### PROVIDED MATERIAL
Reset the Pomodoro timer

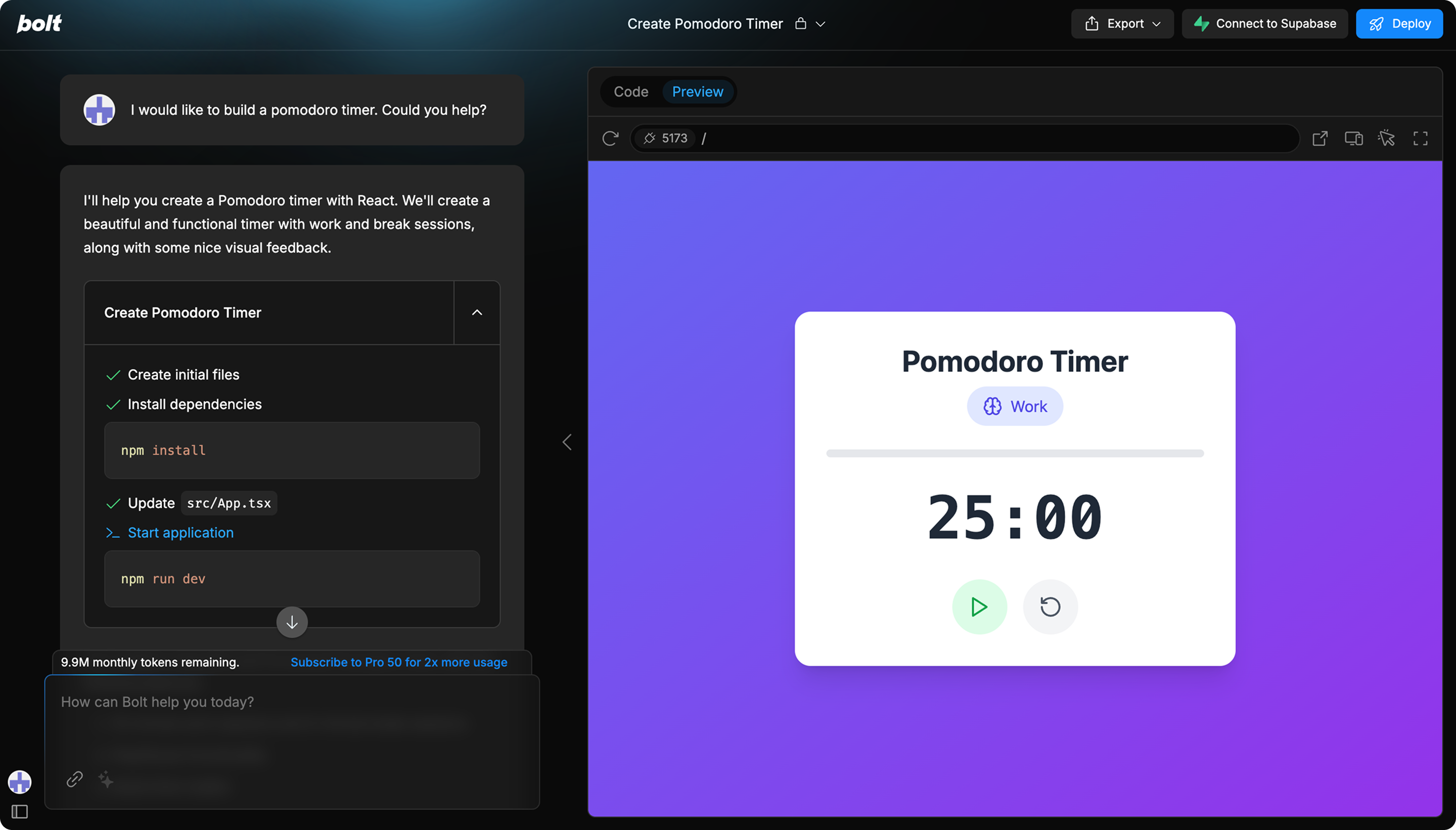1050,606
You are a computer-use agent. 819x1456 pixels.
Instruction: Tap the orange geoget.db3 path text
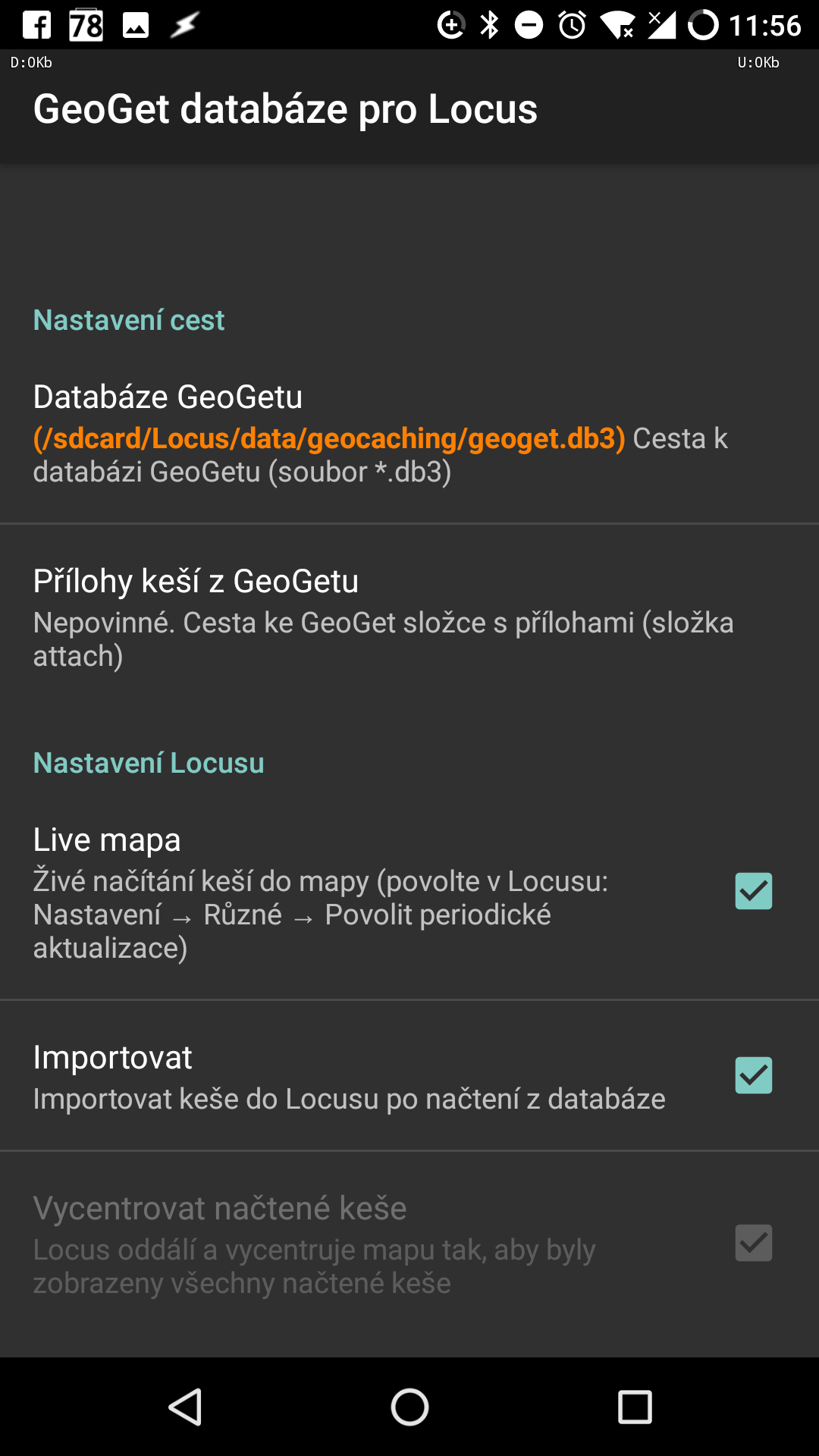click(x=329, y=438)
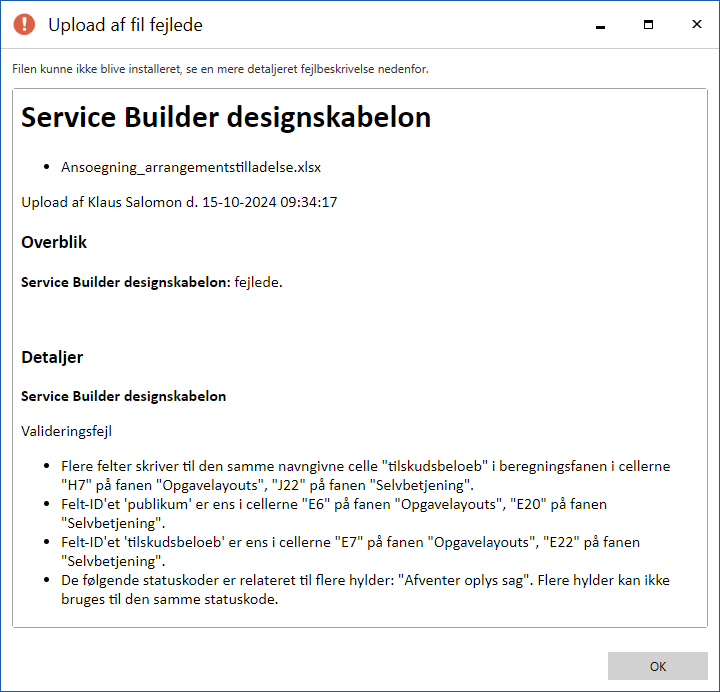Click bold "Service Builder designskabelon" under Detaljer
This screenshot has height=692, width=720.
[123, 396]
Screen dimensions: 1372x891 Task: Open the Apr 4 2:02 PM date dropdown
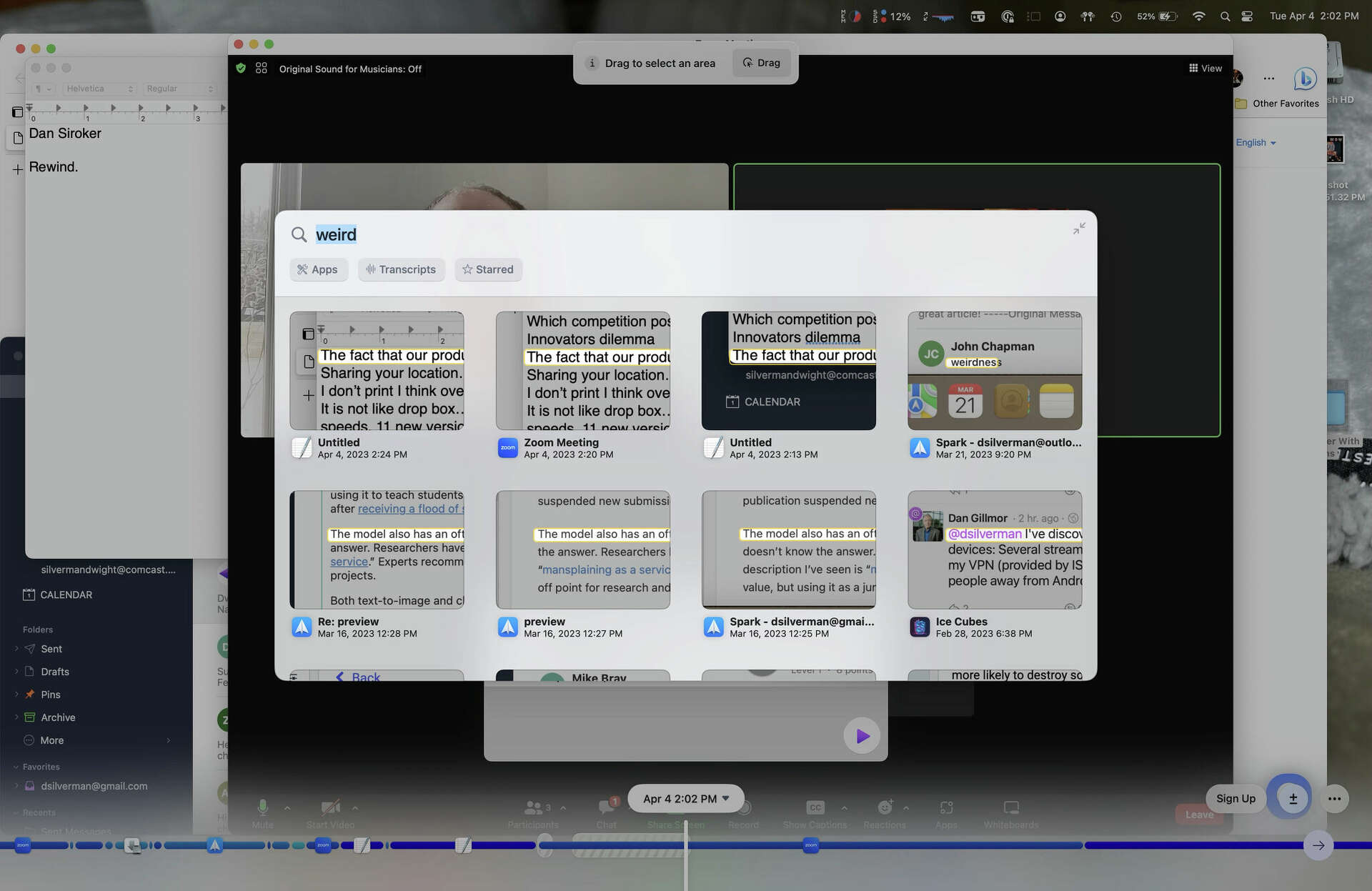685,798

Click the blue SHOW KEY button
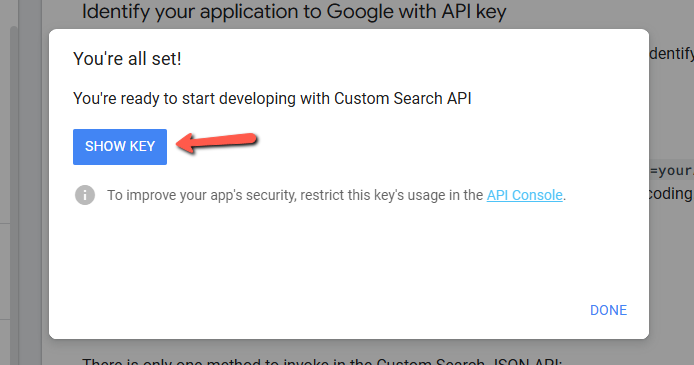pyautogui.click(x=120, y=146)
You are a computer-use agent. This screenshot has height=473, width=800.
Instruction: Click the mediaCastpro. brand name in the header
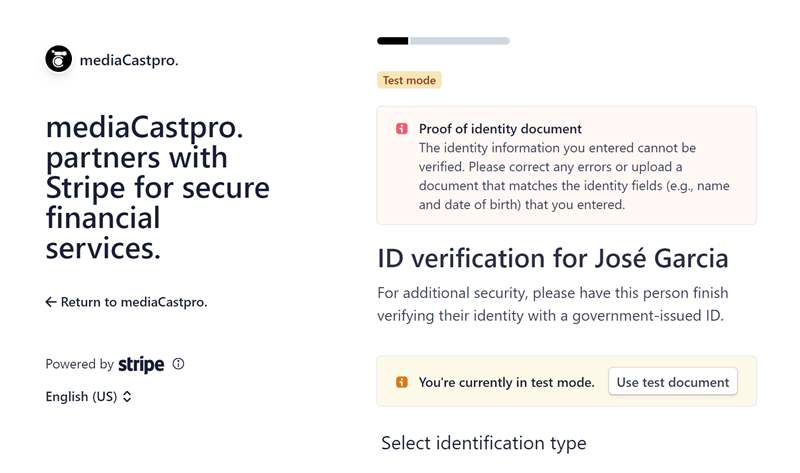point(129,60)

### WHAT IS BEING ASKED
Copy all the rows above word for word, but leave out the pictures.

### SOLUTION TO THIS TASK
Reset the Pomodoro timer

1050,606
You are a computer-use agent. 819x1456 pixels.
Instruction: Tap the orange geoget.db3 path text
click(x=329, y=438)
Click bold "Service Builder designskabelon" under Detaljer
This screenshot has height=692, width=720.
[123, 396]
Screen dimensions: 1372x891 Task: Open the Apr 4 2:02 PM date dropdown
685,798

Click the blue SHOW KEY button
pyautogui.click(x=120, y=146)
You are a computer-use agent. This screenshot has height=473, width=800.
Instruction: Click the mediaCastpro. brand name in the header
point(129,60)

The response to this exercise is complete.